Reconstruction du mamelon et de l’aréole

La reconstruction du mamelon et de l’aréole se produit 3 à 6 mois après la première reconstruction. Cette période de temps est nécessaire pour que le sein conserve une forme finale et qu’il prenne sa place définitive afin de déterminer la position correcte du nouveau mamelon. Pour la reconstruction du mamelon et de l'aréole, il n’y a plus de tissu prélevé à d'autres endroits du corps. Le mamelon est habituellement reconstruit avec deux ou trois petits rabats qui proviennent de la peau à l'endroit où le nouveau mamelon doit être formé. Cela va conduire à de nouvelles petites cicatrices à hauteur du sein, à proximité du mamelon nouvellement formé. Ces cicatrices seront camouflées, cependant, par le tatouage de l'aréole et du mamelon. De temps en temps, le mamelon peut être reconstruit par la transplantation d'une partie de l'autre mamelon.
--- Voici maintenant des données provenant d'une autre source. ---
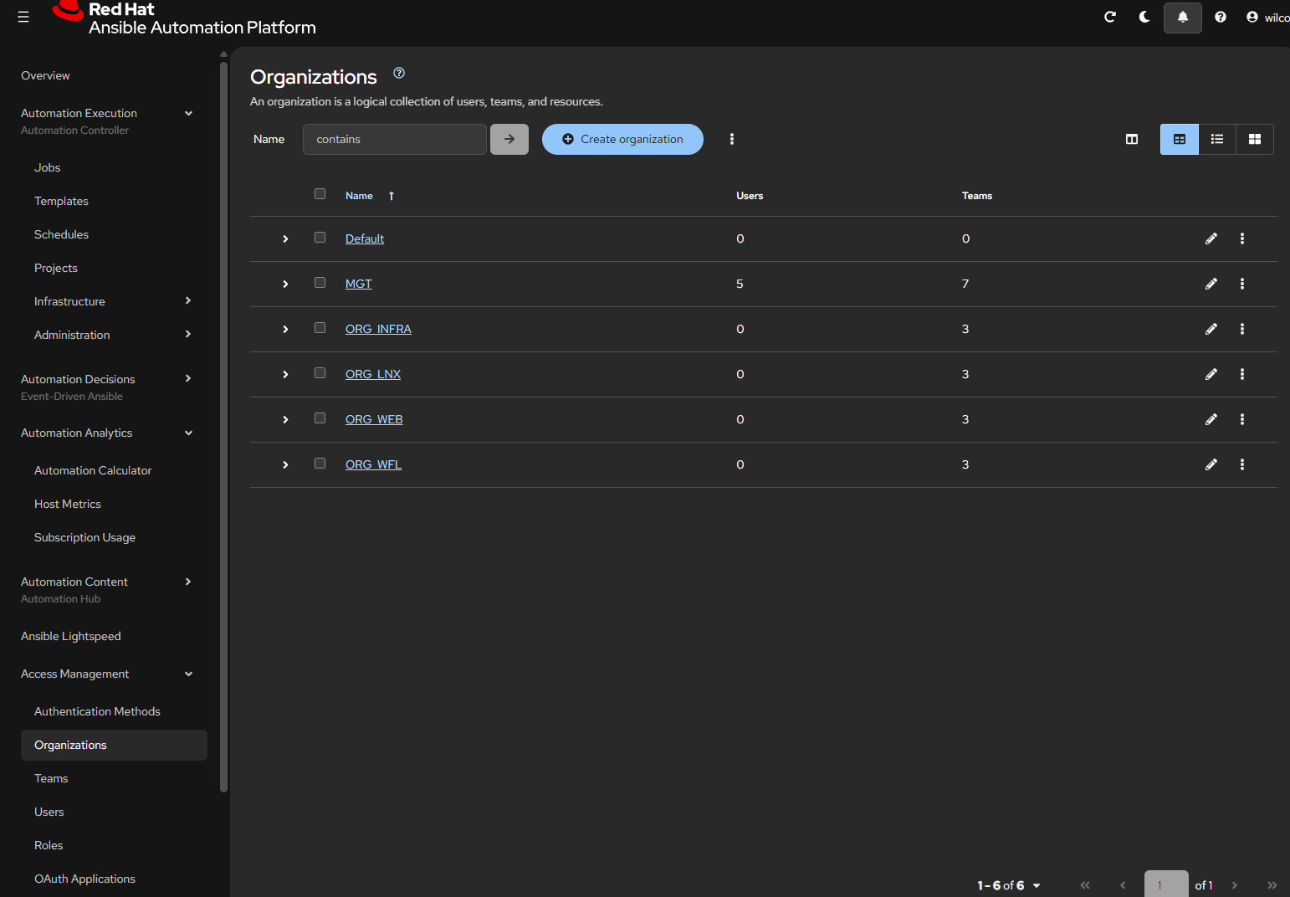This screenshot has height=897, width=1290.
Task: Click the Create organization button
Action: click(622, 139)
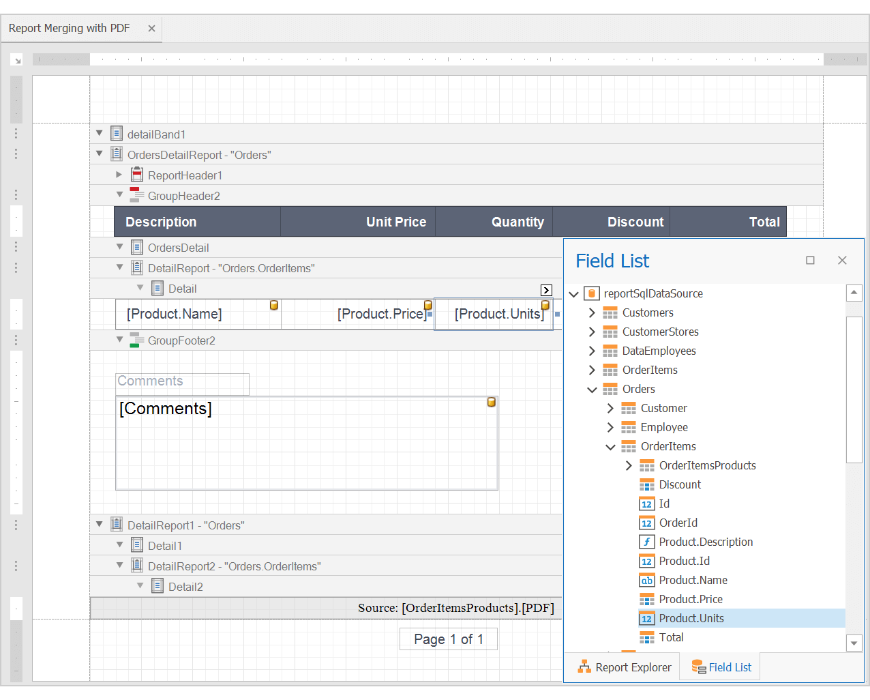Click the arrow button on the Detail band

546,290
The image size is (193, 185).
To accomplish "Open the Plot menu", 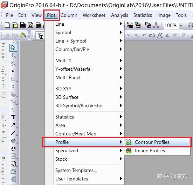I will pyautogui.click(x=51, y=15).
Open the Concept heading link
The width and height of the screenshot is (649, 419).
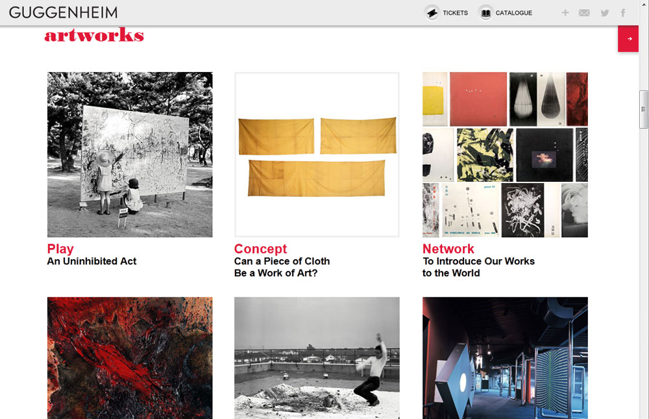pyautogui.click(x=260, y=248)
Bien sûr, si elle est assez grande pour en prélever une partie. En outre, l'aréole ne pourra plus être reconstituée avec des greffes de peau prélevée ailleurs sur le corps. L'aréole est simulée par un tatouage de la région de l'aréole. Ce tatouage a lieu environ un à trois mois après la reconstruction du mamelon. Cependant, le tatouage n’est pas une procédure définitive et doit être fréquemment répété après quelques années à cause de la décoloration du pigment.